Giovanni Anticona, por ejemplo, retrató en sus novelas “Lima Sur”, “Lima Este” y “Lima Norte” a un sector de la población que era apenas mencionado en otras ficciones y cuyas historias funcionan como la radiografía de una ciudad que ha crecido integrando culturas provenientes de todas partes del Perú. Carlos Rengifo, Ernesto Carlín o el experimentado Dante Castro retrataron un Callao violento y festivo en algunos de sus cuentos, además de desarrollar historias donde la política va tejiendo destinos muchas veces trágicos para sus personajes (sobre todo Dante Castro, cuya literatura aborda además la violencia política y los cuestionamientos al poder).
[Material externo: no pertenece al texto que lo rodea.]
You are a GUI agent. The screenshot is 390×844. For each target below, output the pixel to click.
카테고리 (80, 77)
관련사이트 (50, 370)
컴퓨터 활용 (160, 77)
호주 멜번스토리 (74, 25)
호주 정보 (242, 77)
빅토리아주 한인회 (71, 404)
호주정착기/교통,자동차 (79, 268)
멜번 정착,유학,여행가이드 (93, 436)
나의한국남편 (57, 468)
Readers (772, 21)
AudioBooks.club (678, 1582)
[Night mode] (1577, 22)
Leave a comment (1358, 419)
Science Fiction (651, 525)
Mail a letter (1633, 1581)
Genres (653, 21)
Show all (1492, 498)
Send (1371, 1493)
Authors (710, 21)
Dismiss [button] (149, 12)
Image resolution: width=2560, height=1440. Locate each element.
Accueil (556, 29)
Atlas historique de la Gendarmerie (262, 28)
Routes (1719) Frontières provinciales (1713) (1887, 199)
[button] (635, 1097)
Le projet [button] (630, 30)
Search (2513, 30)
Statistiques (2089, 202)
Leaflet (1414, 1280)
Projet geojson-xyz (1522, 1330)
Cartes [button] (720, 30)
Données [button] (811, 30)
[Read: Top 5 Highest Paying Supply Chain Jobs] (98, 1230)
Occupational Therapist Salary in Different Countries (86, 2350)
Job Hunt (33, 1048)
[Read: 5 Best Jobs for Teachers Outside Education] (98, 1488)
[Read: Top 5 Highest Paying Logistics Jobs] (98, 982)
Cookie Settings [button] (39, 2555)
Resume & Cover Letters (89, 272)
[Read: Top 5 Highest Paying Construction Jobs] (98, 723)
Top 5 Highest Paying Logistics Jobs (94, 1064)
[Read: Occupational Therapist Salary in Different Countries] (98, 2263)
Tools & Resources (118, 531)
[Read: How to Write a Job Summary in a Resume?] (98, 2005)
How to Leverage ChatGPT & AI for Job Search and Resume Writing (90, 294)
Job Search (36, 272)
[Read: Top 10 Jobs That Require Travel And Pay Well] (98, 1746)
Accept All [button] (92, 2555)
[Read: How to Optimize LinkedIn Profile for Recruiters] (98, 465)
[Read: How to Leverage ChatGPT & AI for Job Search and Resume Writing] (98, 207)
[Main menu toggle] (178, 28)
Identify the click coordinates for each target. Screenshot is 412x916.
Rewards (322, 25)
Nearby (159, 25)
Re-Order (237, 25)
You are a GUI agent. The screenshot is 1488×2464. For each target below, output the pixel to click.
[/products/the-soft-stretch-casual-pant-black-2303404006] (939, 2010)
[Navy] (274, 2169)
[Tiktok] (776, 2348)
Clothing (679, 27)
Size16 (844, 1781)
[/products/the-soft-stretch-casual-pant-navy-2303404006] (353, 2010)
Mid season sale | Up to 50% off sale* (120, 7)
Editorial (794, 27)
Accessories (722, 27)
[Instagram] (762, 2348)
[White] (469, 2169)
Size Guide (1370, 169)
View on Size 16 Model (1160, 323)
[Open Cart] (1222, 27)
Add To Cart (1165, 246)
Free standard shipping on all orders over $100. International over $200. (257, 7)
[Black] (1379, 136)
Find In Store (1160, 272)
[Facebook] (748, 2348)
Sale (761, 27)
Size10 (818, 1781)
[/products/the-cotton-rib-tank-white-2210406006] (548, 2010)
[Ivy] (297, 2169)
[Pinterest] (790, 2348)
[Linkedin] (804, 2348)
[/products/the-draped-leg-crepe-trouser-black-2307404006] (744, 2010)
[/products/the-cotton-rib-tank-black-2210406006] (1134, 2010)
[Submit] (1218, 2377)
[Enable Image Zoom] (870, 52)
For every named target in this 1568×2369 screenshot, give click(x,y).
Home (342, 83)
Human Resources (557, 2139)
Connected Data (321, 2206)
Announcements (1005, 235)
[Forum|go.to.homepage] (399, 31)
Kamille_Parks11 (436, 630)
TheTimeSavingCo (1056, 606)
Pasa lo mismo con autores como Cronwell Jara, Augusto Higa o Emmanuel Grau, cuyas ficciones (algunas de ellas) transcurren en el histórico distrito de El Rímac; o el retrato de una Lima violenta y llena de música subterránea en las ya clásicas “Generación Cochebomba” de Martín Roldán o “Incendiar la ciudad” de Julio Durand. Ya Oswaldo Reynoso había retratado con maestría la procesión del señor de los milagros en su emblemática novela “En octubre no hay milagros”. Y la lista es larga y rica en tramas.

La ciudad ha cambiado y ya los poetas no se preguntan, como Bertold Brecht, “¿En qué casas de la dorada Lima vivían los constructores?”. Ahora la literatura limeña ha ampliado su espectro, le ha perdido el miedo y ese solemne respeto a escribir sobre las geografías que dominaron el siglo pasado. Se ha abierto la puerta de una Lima como infinita posibilidad literaria, como una utopía -la de Salazar Bondy- que, a punta de ficciones, los escritores aspiramos a retratar con mayor o menor suerte, pero ¿es posible una historia que atraviese todas esas capas sociales que ahora conforman la ciudad? ¿Todas esas formas de expresión cultural sin perder el ritmo, la tensión o la forma? En una ciudad tan diversa como complicada parece una tarea imposible, una tarea que, a pesar de las transformaciones de la ciudad, muchos escritores no dejan de ambicionar.